System access, including email, cloud storage, internal applications, and remote login credentials, should be revocable immediately upon termination. The IT infrastructure to support a complete, account-level lockout should be established during the employee onboarding process, not assembled reactively when a termination decision is made. In remote terminations conducted over video conference, the lockout should be sequenced to occur after the call ends, not during it.
Can an employer withhold a final paycheck until a terminated employee returns company equipment or documents?
No. Under Texas law, a final paycheck cannot be withheld as leverage for the return of company property. Employers do have other remedies available—including civil claims for conversion of property and, in appropriate circumstances, a police report—but withholding wages is not among them and creates additional legal exposure. Preventing documents and equipment from leaving in the first place, through records management policies and centralized IT controls, is far more effective than trying to recover them after the fact.
Should employers announce an employee departure to the rest of the team?
Yes. A brief, professionally worded announcement that acknowledges the departure and wishes the former employee well is almost always the better choice. Silence does not contain information; it invites speculation. Team morale following a departure is shaped by how leadership handles the transition. A transparent acknowledgment, even without details about the circumstances, maintains trust and reduces the disruption that comes from unaddressed uncertainty.
What is the risk of delaying a termination once the decision has been made?
Delay creates legal risk rather than reducing it. A termination that has a solid, well-documented basis can become significantly more complicated if the employee, during a delay period, takes a medical leave, requests a disability accommodation, or files a workers’ compensation claim. None of those events necessarily prevents a lawful termination, but each adds complexity and litigation exposure. Once the decision is made and the documentation supports it, acting promptly is generally the more defensible course.
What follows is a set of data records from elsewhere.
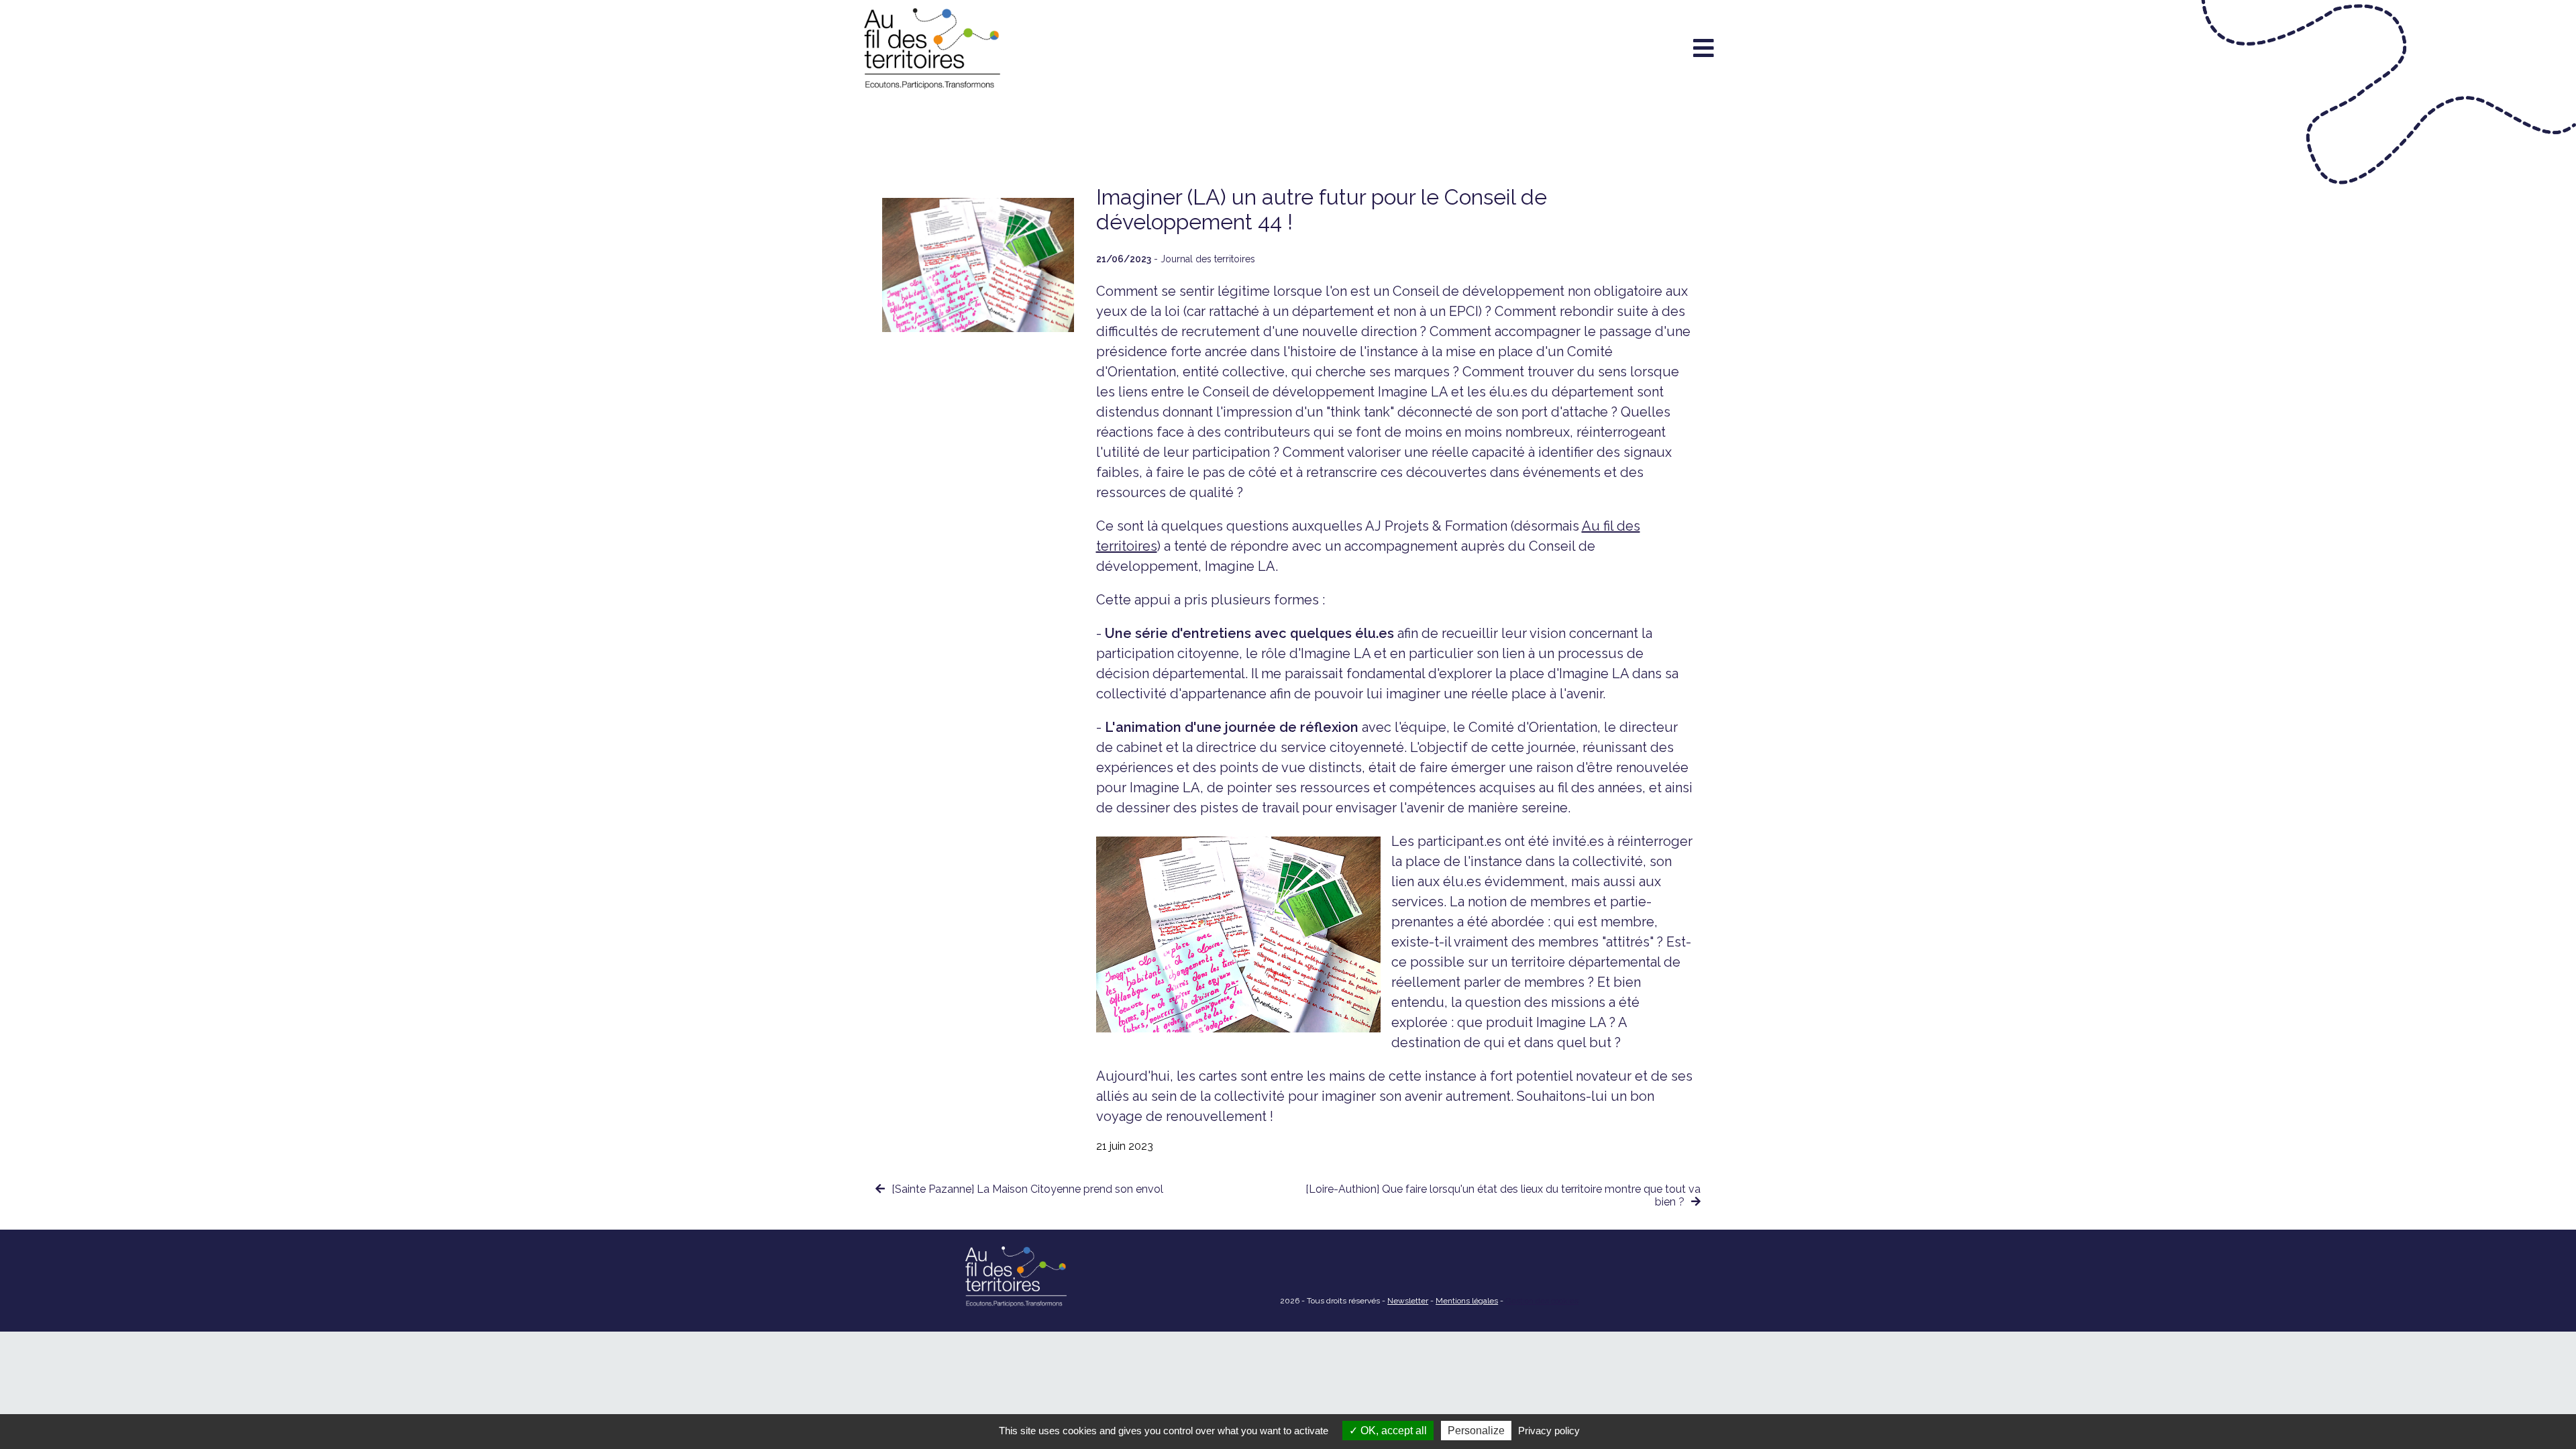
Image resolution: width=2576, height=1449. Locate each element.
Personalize (1476, 1430)
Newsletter (1407, 1300)
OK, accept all (1392, 1430)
What is the right default policy for employee reference letters?
For employees terminated for performance reasons, the appropriate default is a neutral reference that confirms dates of employment and job title without editorial comment. This limits defamation exposure while still providing future employers with a basis to ask follow-up questions. In negotiated separations, a reference letter can be structured as an item of exchange: the employer provides a neutral or positive letter in exchange for a specific action by the employee, such as returning equipment or completing a case transition. Any such agreement should be in writing, with the letter delivered contemporaneously rather than as a vague future promise.